■ **Data**:
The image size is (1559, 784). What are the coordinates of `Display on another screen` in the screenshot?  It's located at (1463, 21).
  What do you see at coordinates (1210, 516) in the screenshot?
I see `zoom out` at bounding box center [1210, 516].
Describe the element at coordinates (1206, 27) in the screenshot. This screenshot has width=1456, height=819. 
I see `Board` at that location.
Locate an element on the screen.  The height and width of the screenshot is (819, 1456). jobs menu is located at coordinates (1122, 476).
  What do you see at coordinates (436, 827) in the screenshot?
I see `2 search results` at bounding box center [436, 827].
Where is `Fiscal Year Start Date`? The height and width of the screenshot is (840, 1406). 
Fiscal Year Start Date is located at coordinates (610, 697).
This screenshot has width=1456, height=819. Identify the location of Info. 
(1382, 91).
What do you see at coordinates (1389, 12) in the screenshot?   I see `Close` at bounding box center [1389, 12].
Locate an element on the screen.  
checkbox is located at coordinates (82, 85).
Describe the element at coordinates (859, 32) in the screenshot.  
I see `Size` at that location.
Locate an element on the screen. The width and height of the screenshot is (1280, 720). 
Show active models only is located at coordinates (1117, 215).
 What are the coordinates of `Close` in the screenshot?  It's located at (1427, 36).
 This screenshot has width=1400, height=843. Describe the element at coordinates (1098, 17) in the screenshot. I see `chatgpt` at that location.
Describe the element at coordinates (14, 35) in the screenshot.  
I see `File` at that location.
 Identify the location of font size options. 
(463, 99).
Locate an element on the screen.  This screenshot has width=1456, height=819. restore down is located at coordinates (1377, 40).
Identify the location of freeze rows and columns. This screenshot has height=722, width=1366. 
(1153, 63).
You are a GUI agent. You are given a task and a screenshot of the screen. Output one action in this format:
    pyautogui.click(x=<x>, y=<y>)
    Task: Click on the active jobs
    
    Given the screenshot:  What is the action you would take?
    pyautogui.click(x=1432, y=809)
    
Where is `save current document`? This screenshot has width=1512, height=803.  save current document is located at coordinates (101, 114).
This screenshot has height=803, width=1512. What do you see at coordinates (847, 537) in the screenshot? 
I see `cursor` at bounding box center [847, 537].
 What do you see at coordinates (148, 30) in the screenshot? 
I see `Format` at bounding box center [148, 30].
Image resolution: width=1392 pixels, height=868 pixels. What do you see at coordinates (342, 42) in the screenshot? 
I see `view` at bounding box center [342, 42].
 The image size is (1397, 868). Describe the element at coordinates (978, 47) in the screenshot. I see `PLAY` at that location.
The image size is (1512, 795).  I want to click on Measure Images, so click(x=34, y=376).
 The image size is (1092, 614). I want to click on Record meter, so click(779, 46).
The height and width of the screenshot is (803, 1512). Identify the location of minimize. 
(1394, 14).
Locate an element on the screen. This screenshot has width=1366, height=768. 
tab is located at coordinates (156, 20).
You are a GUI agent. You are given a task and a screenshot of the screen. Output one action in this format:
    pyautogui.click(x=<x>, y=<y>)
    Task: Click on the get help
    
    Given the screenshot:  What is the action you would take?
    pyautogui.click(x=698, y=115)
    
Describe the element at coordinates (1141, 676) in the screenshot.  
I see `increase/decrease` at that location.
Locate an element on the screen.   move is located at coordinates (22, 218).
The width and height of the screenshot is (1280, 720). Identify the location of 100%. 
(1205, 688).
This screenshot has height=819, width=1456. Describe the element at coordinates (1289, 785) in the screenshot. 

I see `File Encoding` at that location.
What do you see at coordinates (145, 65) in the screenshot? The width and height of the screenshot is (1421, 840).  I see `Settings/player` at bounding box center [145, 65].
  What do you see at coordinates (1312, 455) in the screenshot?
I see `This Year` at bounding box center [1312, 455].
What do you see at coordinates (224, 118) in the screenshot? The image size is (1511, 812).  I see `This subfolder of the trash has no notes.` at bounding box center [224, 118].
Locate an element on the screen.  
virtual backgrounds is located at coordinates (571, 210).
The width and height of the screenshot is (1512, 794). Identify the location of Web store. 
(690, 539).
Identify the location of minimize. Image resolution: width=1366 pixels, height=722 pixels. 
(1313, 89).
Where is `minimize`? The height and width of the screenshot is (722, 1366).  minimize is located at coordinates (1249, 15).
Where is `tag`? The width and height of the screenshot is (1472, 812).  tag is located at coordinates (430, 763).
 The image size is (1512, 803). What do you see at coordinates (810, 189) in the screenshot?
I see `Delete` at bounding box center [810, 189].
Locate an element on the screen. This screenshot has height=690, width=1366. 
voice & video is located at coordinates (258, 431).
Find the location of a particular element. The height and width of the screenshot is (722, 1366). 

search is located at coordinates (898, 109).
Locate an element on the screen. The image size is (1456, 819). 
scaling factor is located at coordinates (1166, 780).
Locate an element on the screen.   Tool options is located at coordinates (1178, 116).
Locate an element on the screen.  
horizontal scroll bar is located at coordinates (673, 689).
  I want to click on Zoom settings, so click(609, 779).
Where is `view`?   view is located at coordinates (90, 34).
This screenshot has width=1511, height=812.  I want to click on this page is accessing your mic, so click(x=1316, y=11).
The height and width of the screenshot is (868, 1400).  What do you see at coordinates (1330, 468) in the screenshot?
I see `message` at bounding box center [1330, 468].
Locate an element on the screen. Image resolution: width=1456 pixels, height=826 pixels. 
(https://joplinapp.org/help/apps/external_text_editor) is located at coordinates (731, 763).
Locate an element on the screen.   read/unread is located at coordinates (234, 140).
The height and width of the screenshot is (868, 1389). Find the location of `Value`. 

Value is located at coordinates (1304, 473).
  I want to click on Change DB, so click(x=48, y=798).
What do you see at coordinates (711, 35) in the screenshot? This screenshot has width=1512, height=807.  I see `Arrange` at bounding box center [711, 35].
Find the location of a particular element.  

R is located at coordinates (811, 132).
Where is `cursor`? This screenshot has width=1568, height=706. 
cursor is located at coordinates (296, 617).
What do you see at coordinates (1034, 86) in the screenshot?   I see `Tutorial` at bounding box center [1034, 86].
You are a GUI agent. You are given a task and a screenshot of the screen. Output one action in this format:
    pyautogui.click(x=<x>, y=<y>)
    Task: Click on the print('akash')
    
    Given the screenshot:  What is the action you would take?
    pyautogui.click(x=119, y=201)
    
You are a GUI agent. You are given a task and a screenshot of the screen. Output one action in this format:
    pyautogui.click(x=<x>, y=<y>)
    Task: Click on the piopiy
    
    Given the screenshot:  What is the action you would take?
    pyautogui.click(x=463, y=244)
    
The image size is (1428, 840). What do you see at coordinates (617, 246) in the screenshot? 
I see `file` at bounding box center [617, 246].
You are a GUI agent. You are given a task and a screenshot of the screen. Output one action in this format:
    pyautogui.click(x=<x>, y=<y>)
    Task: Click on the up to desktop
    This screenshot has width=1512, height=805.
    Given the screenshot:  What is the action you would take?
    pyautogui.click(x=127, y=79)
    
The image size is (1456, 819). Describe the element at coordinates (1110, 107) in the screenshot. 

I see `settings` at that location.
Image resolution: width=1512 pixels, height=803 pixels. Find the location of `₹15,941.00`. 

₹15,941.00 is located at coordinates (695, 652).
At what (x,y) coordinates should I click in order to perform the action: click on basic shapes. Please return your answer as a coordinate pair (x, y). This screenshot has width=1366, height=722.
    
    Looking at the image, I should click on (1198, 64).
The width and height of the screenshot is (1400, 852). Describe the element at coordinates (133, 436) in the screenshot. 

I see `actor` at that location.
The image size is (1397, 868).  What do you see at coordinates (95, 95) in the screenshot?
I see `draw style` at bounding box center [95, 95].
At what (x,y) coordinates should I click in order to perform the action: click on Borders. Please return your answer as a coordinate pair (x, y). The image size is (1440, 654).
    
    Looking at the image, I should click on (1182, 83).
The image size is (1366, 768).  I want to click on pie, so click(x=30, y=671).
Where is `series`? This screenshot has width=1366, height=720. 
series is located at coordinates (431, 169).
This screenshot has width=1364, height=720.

■ **Task details**:
Reproduce word for word the material above, starting with the line that contains "I want to click on Change" and going on through the line that contains "What do you see at coordinates (1034, 86)". Include both of those lines.

■ **Exercise output**:
  I want to click on Change DB, so click(x=48, y=798).
What do you see at coordinates (711, 35) in the screenshot? This screenshot has width=1512, height=807.  I see `Arrange` at bounding box center [711, 35].
Find the location of a particular element.  

R is located at coordinates (811, 132).
Where is `cursor`? This screenshot has width=1568, height=706. 
cursor is located at coordinates (296, 617).
What do you see at coordinates (1034, 86) in the screenshot?   I see `Tutorial` at bounding box center [1034, 86].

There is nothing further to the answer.